- _Problem to solve_: Could you write out the data that follows, exactly and in full?

+++ Available data

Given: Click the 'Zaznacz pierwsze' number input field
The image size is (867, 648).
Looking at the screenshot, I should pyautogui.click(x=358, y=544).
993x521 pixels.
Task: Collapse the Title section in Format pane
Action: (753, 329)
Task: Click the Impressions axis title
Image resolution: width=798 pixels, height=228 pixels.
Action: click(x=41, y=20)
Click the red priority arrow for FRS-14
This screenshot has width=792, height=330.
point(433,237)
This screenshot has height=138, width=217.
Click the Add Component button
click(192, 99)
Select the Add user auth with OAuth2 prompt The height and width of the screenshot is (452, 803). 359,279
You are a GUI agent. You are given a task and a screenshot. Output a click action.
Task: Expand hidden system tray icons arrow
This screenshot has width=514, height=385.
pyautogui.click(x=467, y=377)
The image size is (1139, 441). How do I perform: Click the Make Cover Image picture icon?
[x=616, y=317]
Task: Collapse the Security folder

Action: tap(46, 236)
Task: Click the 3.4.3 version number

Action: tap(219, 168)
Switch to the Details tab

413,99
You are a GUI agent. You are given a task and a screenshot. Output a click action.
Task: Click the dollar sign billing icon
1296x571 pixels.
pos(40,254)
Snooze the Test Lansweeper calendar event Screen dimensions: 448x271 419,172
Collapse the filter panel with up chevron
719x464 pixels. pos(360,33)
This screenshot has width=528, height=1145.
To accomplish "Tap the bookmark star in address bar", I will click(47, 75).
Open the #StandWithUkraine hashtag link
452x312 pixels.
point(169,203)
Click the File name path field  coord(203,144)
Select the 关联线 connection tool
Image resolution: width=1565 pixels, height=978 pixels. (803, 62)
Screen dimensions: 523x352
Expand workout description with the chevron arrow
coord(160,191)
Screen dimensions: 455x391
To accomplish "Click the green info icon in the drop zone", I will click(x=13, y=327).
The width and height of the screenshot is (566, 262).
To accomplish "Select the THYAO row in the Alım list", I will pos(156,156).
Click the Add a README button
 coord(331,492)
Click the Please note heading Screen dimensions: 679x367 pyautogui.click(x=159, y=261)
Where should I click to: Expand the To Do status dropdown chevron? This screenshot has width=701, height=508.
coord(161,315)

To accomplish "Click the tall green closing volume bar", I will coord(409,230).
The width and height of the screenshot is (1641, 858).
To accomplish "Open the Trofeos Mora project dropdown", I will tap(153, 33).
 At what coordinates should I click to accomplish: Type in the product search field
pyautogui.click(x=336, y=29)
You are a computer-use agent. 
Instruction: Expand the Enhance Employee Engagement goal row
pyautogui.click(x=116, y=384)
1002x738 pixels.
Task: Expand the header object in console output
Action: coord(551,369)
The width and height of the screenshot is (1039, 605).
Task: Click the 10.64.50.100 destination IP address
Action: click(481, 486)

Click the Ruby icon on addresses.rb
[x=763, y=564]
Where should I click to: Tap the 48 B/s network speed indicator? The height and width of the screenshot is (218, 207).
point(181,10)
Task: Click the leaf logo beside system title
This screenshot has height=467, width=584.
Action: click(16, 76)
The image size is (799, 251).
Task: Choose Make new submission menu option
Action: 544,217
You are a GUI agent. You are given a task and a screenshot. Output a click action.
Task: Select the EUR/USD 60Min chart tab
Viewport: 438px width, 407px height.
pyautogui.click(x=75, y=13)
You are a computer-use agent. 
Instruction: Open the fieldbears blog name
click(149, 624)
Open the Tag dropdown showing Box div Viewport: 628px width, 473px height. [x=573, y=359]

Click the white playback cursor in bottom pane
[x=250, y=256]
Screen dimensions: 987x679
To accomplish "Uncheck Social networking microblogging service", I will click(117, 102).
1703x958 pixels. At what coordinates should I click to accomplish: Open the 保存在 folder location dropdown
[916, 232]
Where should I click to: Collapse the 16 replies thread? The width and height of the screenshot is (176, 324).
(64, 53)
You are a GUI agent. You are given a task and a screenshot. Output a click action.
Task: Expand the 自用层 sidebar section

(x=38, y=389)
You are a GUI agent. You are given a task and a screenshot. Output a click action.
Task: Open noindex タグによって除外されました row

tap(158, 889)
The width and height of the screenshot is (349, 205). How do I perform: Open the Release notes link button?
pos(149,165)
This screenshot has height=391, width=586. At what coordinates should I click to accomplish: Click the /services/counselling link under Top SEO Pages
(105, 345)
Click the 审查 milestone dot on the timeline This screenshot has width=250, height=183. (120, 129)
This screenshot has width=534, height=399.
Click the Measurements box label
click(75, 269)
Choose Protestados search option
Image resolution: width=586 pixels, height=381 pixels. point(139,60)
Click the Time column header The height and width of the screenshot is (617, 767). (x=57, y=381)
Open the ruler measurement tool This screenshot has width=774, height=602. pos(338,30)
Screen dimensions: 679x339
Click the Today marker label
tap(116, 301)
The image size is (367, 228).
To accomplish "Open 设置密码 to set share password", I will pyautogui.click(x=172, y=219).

++++++

- _Task answer_:
Given: Click the 'Zaznacz pierwsze' number input field
The image size is (867, 648).
Looking at the screenshot, I should pyautogui.click(x=358, y=544).
993x521 pixels.
Task: Collapse the Title section in Format pane
Action: (753, 329)
Task: Click the Impressions axis title
Image resolution: width=798 pixels, height=228 pixels.
Action: click(x=41, y=20)
Click the red priority arrow for FRS-14
This screenshot has width=792, height=330.
point(433,237)
This screenshot has height=138, width=217.
Click the Add Component button
click(192, 99)
Select the Add user auth with OAuth2 prompt The height and width of the screenshot is (452, 803). 359,279
You are a GUI agent. You are given a task and a screenshot. Output a click action.
Task: Expand hidden system tray icons arrow
This screenshot has width=514, height=385.
pyautogui.click(x=467, y=377)
The image size is (1139, 441). How do I perform: Click the Make Cover Image picture icon?
[x=616, y=317]
Task: Collapse the Security folder

Action: tap(46, 236)
Task: Click the 3.4.3 version number

Action: tap(219, 168)
Switch to the Details tab

413,99
You are a GUI agent. You are given a task and a screenshot. Output a click action.
Task: Click the dollar sign billing icon
1296x571 pixels.
pos(40,254)
Snooze the Test Lansweeper calendar event Screen dimensions: 448x271 419,172
Collapse the filter panel with up chevron
719x464 pixels. pos(360,33)
This screenshot has width=528, height=1145.
To accomplish "Tap the bookmark star in address bar", I will click(47, 75).
Open the #StandWithUkraine hashtag link
452x312 pixels.
point(169,203)
Click the File name path field  coord(203,144)
Select the 关联线 connection tool
Image resolution: width=1565 pixels, height=978 pixels. (803, 62)
Screen dimensions: 523x352
Expand workout description with the chevron arrow
coord(160,191)
Screen dimensions: 455x391
To accomplish "Click the green info icon in the drop zone", I will click(x=13, y=327).
The width and height of the screenshot is (566, 262).
To accomplish "Select the THYAO row in the Alım list", I will pos(156,156).
Click the Add a README button
 coord(331,492)
Click the Please note heading Screen dimensions: 679x367 pyautogui.click(x=159, y=261)
Where should I click to: Expand the To Do status dropdown chevron? This screenshot has width=701, height=508.
coord(161,315)

To accomplish "Click the tall green closing volume bar", I will coord(409,230).
The width and height of the screenshot is (1641, 858).
To accomplish "Open the Trofeos Mora project dropdown", I will tap(153, 33).
 At what coordinates should I click to accomplish: Type in the product search field
pyautogui.click(x=336, y=29)
You are a computer-use agent. 
Instruction: Expand the Enhance Employee Engagement goal row
pyautogui.click(x=116, y=384)
1002x738 pixels.
Task: Expand the header object in console output
Action: coord(551,369)
The width and height of the screenshot is (1039, 605).
Task: Click the 10.64.50.100 destination IP address
Action: click(481, 486)

Click the Ruby icon on addresses.rb
[x=763, y=564]
Where should I click to: Tap the 48 B/s network speed indicator? The height and width of the screenshot is (218, 207).
point(181,10)
Task: Click the leaf logo beside system title
This screenshot has height=467, width=584.
Action: click(16, 76)
The image size is (799, 251).
Task: Choose Make new submission menu option
Action: 544,217
You are a GUI agent. You are given a task and a screenshot. Output a click action.
Task: Select the EUR/USD 60Min chart tab
Viewport: 438px width, 407px height.
pyautogui.click(x=75, y=13)
You are a computer-use agent. 
Instruction: Open the fieldbears blog name
click(149, 624)
Open the Tag dropdown showing Box div Viewport: 628px width, 473px height. [x=573, y=359]

Click the white playback cursor in bottom pane
[x=250, y=256]
Screen dimensions: 987x679
To accomplish "Uncheck Social networking microblogging service", I will click(117, 102).
1703x958 pixels. At what coordinates should I click to accomplish: Open the 保存在 folder location dropdown
[916, 232]
Where should I click to: Collapse the 16 replies thread? The width and height of the screenshot is (176, 324).
(64, 53)
You are a GUI agent. You are given a task and a screenshot. Output a click action.
Task: Expand the 自用层 sidebar section

(x=38, y=389)
You are a GUI agent. You are given a task and a screenshot. Output a click action.
Task: Open noindex タグによって除外されました row

tap(158, 889)
The width and height of the screenshot is (349, 205). How do I perform: Open the Release notes link button?
pos(149,165)
This screenshot has height=391, width=586. At what coordinates should I click to accomplish: Click the /services/counselling link under Top SEO Pages
(105, 345)
Click the 审查 milestone dot on the timeline This screenshot has width=250, height=183. (120, 129)
This screenshot has width=534, height=399.
Click the Measurements box label
click(75, 269)
Choose Protestados search option
Image resolution: width=586 pixels, height=381 pixels. point(139,60)
Click the Time column header The height and width of the screenshot is (617, 767). (x=57, y=381)
Open the ruler measurement tool This screenshot has width=774, height=602. pos(338,30)
Screen dimensions: 679x339
Click the Today marker label
tap(116, 301)
The image size is (367, 228).
To accomplish "Open 设置密码 to set share password", I will pyautogui.click(x=172, y=219).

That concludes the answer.